This process runs independently of the sequencer so differences in frame rate or blob detection time do not affect the timing of the audio output.
The video sub system also displays the captured images and overlays some markers showing the positions of detected blocks and the current grid column being played.
-
Software - Audio subsystem
09/16/2018 at 14:42 • 0 commentsThe key component here is the Sequencer. This maintains the sequence of notes to be played and steps from one set of notes to another on receipt of a timer tick. Once the last note has been played it repeats from the beginning.
The human ear is very sensitive to changes in timing of sounds, so it's important to use a regular beat for the timer. Standard Windows timers have a resolution of about 15 ms which is not quite good enough. Using the multimedia timer gives a resolution down to 1 ms and can be set to generate a periodic time tick with good consistency.
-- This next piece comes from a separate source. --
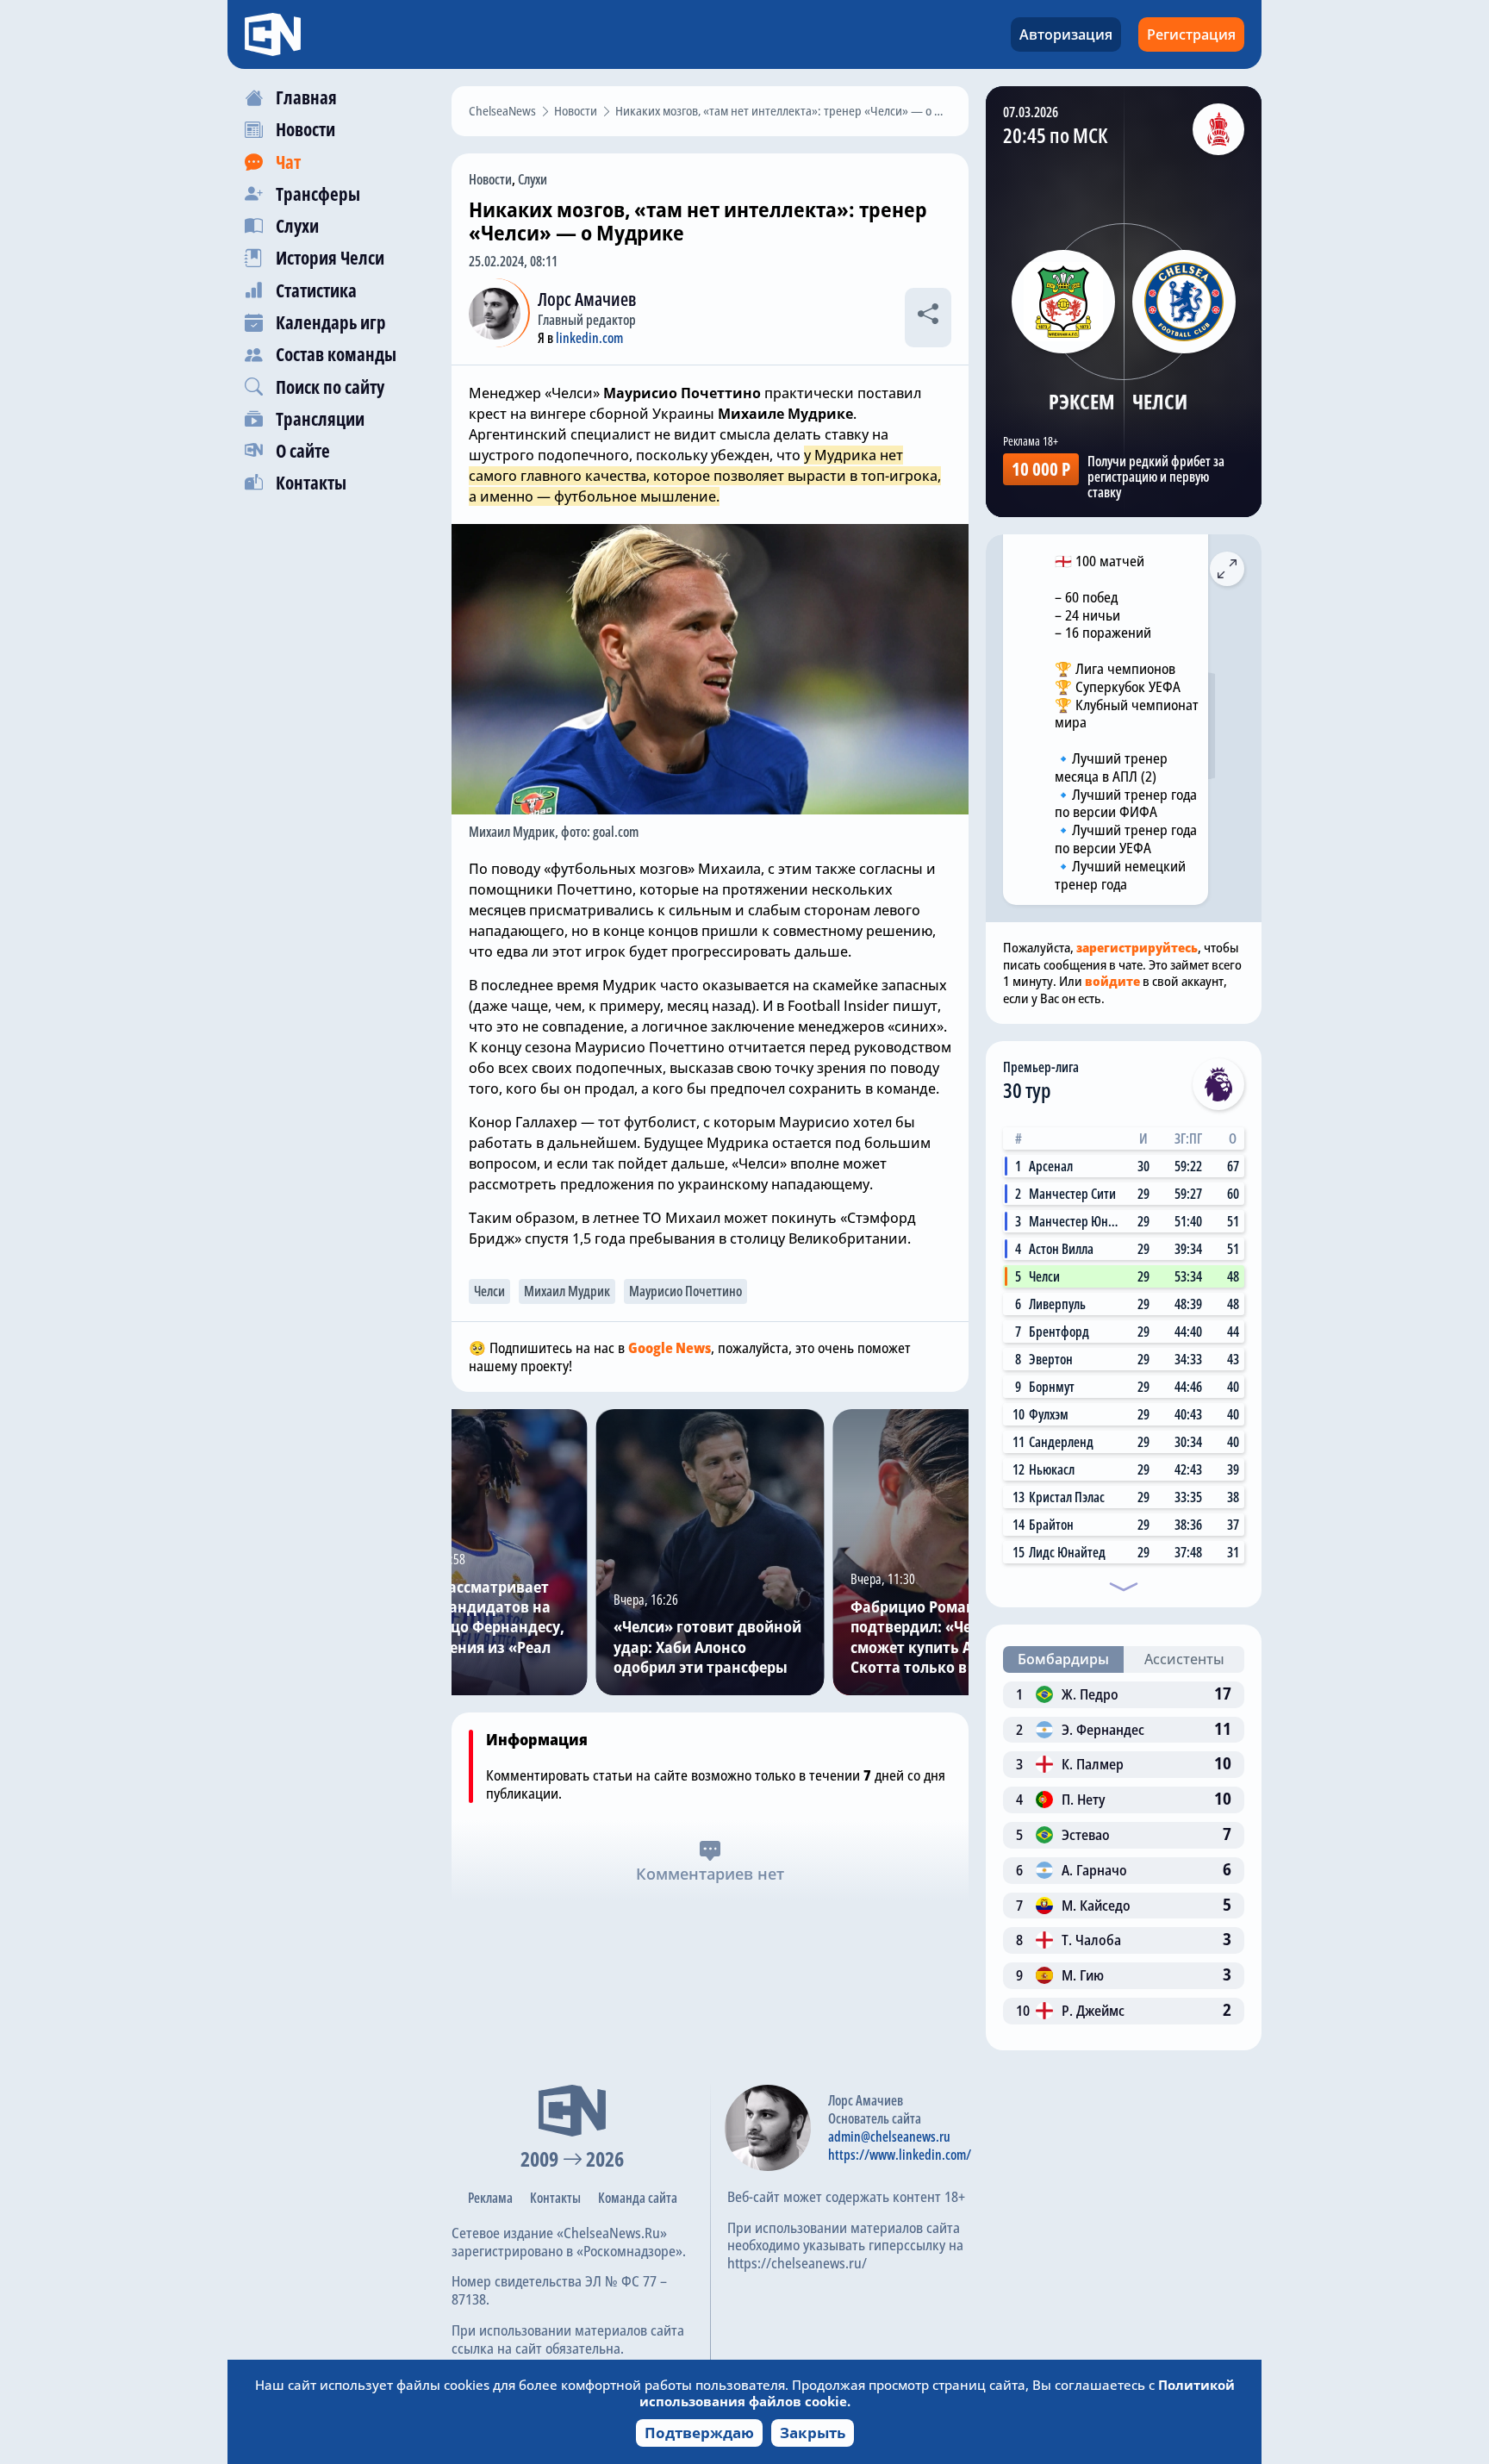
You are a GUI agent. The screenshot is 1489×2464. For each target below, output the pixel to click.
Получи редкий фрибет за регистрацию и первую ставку (1155, 477)
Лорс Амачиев (587, 299)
To simplify the audio output code MIDI synthesis is used. This avoids having to deal with analogue waveforms and keeps all audio in the digital domain. For this project the built-in Windows Microsoft GS Wavetable MIDI Synth is used. This is not the best sounding, but it allows up to 32 notes to be played simultaneously from a selection of 127 instruments and is adequate for our purposes.
The sequencer component can be run and tested independently. A sequence can be loaded using the SetNotes method which takes a 2-dimensional array of Notes and will then play that sequence in a loop until stopped.
-
Software Overview
09/16/2018 at 14:41 • 0 commentsSoftware Overview
The overview of the system is as follows:
On the left are the vision components. These are responsible for getting images of the blocks from the webcam and converting them into a set of notes to be played. Open CV is a well known library for image processing and here we use the Emgu.CV wrapper for C#/.Net
On the right are the audio components. These convert the extracted notes into sound. The NAudio library is used for MIDI sound synthesis.
-
Hardware Design
09/16/2018 at 14:35 • 0 commentsHardware design
The hardware consists of a webcam and some blocks. The webcam is connected to a laptop where all image processing and sound generation takes place.
To keep it simple Lego blocks were used. They have a consistent size and shape and should make it easier for the computer vision system to reliably track them. It was found that yellow blocks were not reliably detected and are more sensitive to lighting conditions. Other darker colours worked better.
The webcam used was a "GUCEE HD92 720P" model. A resolution of 640 x 480 is sufficient for this project so most webcams should work OK.
The webcam was mounted directly over the blocks using a hacked IKEA Tertial lamp. The original webcam clip was removed and the lamp bracket drilled out to accept the fitting.
For audio output the built-in PC sound card was used.